### SET TASK
Copy out the full text on synchronous and asynchronous device I/O below, word for word.

### TEXT TO READ

Synchronous and Asynchronous Device I/O

Content

1. Introduction
2. Synchronous I/O
3. Basics of Asynchronous Device I/O
4. Receiving Completed I/O Request Notifications

Introduction

A scalable application handles a large number of concurrent operations as efficiently as it handles a small number of concurrent operations.

One of the strengths of Windows is the sheer number of devices that it supports. In the context of this discussion, We define a device to be anything that allows communication. The below table lists some devices and their most common uses.

To perform any type of I/O, you must first open the desired device and get a handle to it. The way you get the handle to a device depends on the particular device. The below table lists various devices and the functions you should call to open them.

Synchronous I/O is what most developers are used to. When you read data from a file, your thread is suspended, waiting for the information to be read. Once the information has been read, the thread regains control and continues executing.

### EXCERPTED DATA
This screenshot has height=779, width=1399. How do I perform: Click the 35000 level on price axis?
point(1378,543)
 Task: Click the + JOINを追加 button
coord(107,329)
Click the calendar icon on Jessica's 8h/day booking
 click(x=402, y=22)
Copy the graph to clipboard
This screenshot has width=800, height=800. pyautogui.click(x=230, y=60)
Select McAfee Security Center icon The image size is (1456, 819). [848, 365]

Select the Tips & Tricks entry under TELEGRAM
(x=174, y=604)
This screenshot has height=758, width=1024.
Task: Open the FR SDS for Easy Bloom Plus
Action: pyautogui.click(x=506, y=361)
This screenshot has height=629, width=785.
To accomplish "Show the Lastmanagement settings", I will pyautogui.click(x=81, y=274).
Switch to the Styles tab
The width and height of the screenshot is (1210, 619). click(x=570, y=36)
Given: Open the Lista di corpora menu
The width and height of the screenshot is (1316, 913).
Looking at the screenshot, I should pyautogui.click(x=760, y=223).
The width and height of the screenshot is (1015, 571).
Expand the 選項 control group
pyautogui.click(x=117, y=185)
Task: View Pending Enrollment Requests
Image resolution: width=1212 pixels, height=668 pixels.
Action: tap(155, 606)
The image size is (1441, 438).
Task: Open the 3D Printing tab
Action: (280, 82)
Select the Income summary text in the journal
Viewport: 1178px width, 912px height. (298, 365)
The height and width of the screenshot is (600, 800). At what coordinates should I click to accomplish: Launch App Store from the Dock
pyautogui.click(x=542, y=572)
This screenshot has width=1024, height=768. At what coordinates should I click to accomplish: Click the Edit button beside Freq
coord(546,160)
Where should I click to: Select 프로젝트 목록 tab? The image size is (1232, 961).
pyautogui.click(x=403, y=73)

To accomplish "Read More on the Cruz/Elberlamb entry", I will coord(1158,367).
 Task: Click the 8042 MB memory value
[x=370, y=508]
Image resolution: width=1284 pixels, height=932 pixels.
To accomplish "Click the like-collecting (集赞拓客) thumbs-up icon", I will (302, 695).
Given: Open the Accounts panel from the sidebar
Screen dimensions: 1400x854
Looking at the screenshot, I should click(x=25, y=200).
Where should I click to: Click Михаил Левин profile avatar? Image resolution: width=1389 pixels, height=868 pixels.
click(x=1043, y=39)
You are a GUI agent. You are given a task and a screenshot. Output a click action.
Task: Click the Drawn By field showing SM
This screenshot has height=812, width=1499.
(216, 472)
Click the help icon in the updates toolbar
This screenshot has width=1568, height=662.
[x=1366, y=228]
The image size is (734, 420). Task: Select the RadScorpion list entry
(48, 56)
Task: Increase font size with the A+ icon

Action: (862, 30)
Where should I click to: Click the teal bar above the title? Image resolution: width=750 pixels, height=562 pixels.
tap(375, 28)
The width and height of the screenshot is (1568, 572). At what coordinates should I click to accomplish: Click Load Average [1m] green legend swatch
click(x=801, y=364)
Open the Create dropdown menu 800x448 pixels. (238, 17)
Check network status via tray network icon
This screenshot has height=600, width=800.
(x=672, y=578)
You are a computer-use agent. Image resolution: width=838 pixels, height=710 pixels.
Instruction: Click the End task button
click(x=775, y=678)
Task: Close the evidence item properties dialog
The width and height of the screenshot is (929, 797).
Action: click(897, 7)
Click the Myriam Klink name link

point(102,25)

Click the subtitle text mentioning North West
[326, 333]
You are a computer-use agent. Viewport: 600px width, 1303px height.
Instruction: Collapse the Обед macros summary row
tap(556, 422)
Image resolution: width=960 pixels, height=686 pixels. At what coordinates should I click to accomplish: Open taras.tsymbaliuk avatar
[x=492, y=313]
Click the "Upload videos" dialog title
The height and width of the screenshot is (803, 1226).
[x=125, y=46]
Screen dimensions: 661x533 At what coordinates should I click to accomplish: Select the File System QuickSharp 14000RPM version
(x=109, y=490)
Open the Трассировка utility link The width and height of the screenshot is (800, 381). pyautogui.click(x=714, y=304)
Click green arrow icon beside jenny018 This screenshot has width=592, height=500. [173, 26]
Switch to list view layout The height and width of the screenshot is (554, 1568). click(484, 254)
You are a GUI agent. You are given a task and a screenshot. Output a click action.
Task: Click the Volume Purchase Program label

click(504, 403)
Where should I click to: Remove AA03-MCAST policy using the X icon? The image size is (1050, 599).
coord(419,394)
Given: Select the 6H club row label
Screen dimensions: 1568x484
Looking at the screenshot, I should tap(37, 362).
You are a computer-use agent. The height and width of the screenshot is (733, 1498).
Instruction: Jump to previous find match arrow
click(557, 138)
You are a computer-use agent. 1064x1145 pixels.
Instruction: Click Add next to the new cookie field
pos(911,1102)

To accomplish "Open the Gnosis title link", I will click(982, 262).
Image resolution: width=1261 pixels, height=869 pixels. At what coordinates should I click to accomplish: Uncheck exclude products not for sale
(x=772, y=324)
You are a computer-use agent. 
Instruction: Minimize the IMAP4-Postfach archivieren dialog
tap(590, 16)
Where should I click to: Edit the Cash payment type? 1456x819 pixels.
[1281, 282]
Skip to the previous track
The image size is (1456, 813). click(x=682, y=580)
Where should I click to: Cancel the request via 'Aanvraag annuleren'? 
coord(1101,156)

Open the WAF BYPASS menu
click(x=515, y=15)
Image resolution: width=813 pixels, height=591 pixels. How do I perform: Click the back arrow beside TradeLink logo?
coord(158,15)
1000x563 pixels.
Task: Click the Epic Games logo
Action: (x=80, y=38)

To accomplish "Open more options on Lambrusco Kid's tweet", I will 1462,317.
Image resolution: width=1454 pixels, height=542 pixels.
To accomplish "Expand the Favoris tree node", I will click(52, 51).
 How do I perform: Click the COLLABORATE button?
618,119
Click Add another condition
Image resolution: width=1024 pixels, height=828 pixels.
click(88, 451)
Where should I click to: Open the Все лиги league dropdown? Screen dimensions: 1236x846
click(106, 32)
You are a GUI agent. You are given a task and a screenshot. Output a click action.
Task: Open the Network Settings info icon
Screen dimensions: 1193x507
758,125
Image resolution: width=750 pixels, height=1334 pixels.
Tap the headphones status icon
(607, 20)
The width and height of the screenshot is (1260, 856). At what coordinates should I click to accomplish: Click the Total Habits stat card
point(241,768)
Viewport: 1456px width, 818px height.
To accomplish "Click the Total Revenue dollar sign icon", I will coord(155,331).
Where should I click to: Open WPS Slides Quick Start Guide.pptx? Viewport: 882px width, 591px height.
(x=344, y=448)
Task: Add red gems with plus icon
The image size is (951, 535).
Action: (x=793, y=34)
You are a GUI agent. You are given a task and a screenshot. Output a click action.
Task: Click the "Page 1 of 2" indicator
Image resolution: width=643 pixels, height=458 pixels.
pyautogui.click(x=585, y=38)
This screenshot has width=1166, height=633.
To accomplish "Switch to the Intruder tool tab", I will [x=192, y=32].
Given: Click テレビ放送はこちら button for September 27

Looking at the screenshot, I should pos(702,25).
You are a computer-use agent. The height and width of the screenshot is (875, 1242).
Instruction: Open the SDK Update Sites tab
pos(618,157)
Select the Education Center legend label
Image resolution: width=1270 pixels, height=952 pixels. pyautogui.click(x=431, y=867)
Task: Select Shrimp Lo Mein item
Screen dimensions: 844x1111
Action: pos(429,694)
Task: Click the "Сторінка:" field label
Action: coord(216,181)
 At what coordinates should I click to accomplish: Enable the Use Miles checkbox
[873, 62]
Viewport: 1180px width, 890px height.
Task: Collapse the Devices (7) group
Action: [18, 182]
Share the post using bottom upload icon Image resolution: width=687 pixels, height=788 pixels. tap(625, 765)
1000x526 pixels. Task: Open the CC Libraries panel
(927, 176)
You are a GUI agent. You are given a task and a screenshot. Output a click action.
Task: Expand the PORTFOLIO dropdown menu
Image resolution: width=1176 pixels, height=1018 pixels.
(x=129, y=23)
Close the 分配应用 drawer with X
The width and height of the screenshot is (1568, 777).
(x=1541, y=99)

### FINISHED ANSWER
Synchronous and Asynchronous Device I/O

Content

1. Introduction
2. Synchronous I/O
3. Basics of Asynchronous Device I/O
4. Receiving Completed I/O Request Notifications

Introduction

A scalable application handles a large number of concurrent operations as efficiently as it handles a small number of concurrent operations.

One of the strengths of Windows is the sheer number of devices that it supports. In the context of this discussion, We define a device to be anything that allows communication. The below table lists some devices and their most common uses.

To perform any type of I/O, you must first open the desired device and get a handle to it. The way you get the handle to a device depends on the particular device. The below table lists various devices and the functions you should call to open them.

Synchronous I/O is what most developers are used to. When you read data from a file, your thread is suspended, waiting for the information to be read. Once the information has been read, the thread regains control and continues executing.